En quête du savoir perdu

En ces périodes d’examen, on peut entendre souvent : à quoi bon essayer de retenir tout cela, aucune utilité et de plus, on va tout oublier. Pas faux, en partie diront T. Ryan et W. Frankland (cités dans Cerveau et Psychologie 148).
On pourrait avoir la tentation de proposera au corps académique de s’appuyer sur ce constat pour alléger les tâches proposées aux étudiants. Mais est-on sûr que l’oubli est un faux-semblant et qu’il se cache là où nous ne le cherchons pas?

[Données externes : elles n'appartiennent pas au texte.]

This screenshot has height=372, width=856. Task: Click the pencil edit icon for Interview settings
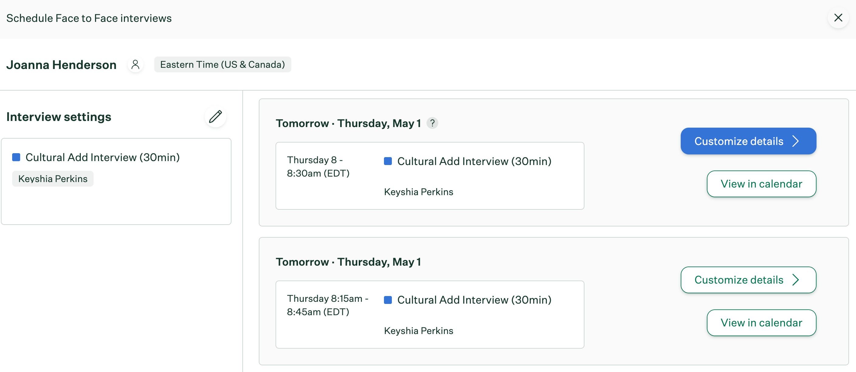pos(215,117)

Les dernières découvertes des neurosciences plaideraient en ce sens. En effet les techniques actuelles permettent aux chercheurs de traiter expérimentalement le phénomène de l’oubli. On peut, sur animal de laboratoire, visualiser un réseau neuronal dans la structure cérébrale de la mémoire et quand on réactive artificiellement ce réseau, l’animal se comporte comme s’il retrouvait la mémoire. Comment ce réseau aboutit-il à l’oubli? Les chercheurs identifient deux sortes d’oubli, soit une disparition complète suite à une dégradation neuronale, soit une mise en sommeil suite à un processus biochimique. 

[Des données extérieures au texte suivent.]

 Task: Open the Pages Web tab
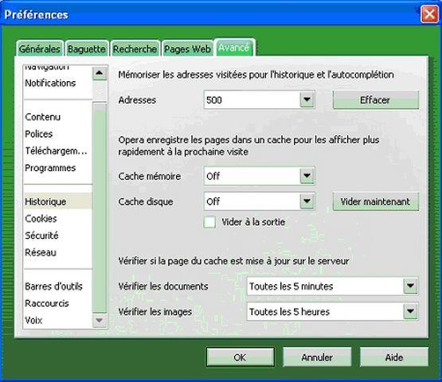(x=187, y=49)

Sans mécanisme de consolidation, c’est-à-dire permettre de passer de la mémoire à court terme vers la mémoire à long terme, l’oubli serait plus difficile à réactiver. 

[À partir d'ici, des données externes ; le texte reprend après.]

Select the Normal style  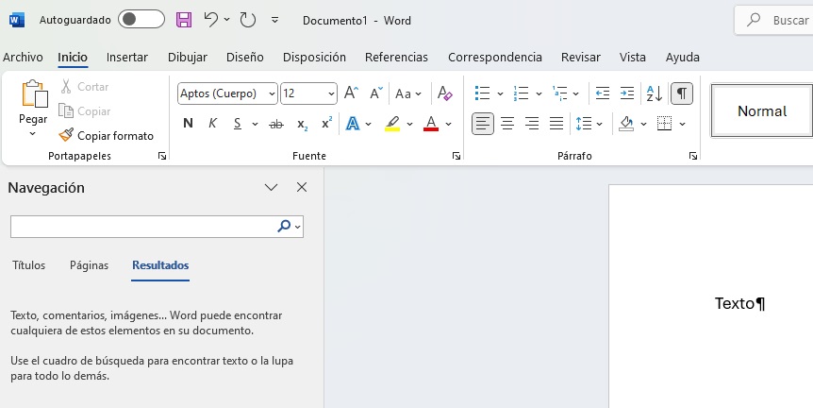pos(761,111)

Nous en revenons ainsi à notre point de départ où nous proposions de réduire les études. D’un point de vue pédagogique, cela serait une mauvaise idée. Car les engrammes (trace, empreinte laissée dans le cerveau par un événement passé et susceptible de reviviscence) existent toujours, ils ne sont pas perdus. Ils interviennent dans nos processus d’analyse et de décision. Il est utile et efficace de multiplier les stimuli capables de réactiver ces engrammes. En associant des comportements, des créations imaginaires, en répétant souvent et périodiquement (ce que pratiquent les as de la mémoire). Les pédagogues et enseignants peuvent donc être rassurés…

 A quoi sert donc le phénomène de l’oubli? Cela permet de trier, pour ne retenir que l’essentiel. D’accord, mais la réalité est bien complexe. Et le retour de bâton est parfois bien difficile à vivre. Ceux qui travaillent sur l’inconscient sont là pour nous le rappeler.